Hacer teatro independientísimo: ¿de qué va?
Si realmente es independiente, se gestiona desde cero: o se consiguen fondos a pulso, o los productores ponen de su propio bolsillo la lana para levantar el proyecto. Y, aun así, deben invertir lo imposible para irse posicionando poco a poco en el mercado. Además, casi siempre tienen que pagar por presentarse: los teatros subsidiados por el gobierno ya están saturados por quienes hacen teatro “no tan independiente”.
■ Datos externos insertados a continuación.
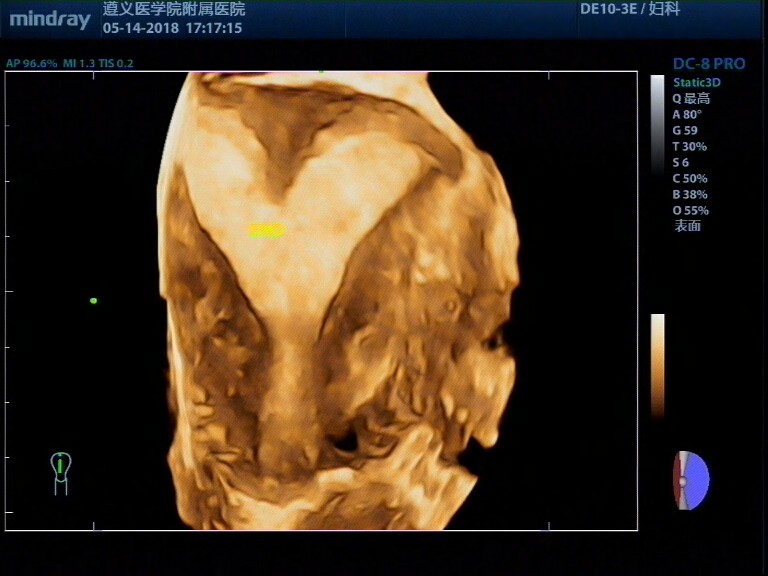Click the yellow marker on the rendering
This screenshot has height=576, width=768.
pyautogui.click(x=266, y=231)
Un productor independiente trabaja con lo casi imposible. Si tiene dinero, pone su propio teatro y paga rápidito las facturas de su planta artística. Pero si no es el caso, debe competir con los calendarios de los teatros, rezar porque le den un hueco y elegir con cuidado dónde presentarse —porque si el teatro truena, el poco dinero invertido se va directo a la basura. Y ojo: por muy buena que sea la obra, el público no llega solito.
El productor independiente también debe diseñar y ejecutar su propio plan de marketing, jalar a la audiencia desde sus propias plataformas y, si hay recursos, contratar un equipo especializado. Si no, toca hacer malabares. A eso súmale el gasto en publicidad, el pago a actores, vestuarista, escenógrafo, iluminador, técnico, director, chofer para los traslados de escenografía, vestuarios, props… en fin: un ejército de oficios para que la magia suceda.
Pero la magia debe suceder, tanto para el productor como para los artistas. Todo lo anterior, aunque suene a calvario, es paradójicamente aliento de vida: se miden los riesgos, se apuesta, y no solo se sueña, sino que se ejecuta para que suceda con los menores tropiezos posibles.
¿Y por qué? ¿Para qué? Porque, si no, el artista —o el productor que también suele ser artista en ciertos casos— no solo corre el riesgo de no poder comer ni pagar las cuentas (jajaja), sino de algo todavía más grave: perder aquello que le da sentido a la vida. La magia de su quehacer es, en realidad, lo que lo mantiene vivo.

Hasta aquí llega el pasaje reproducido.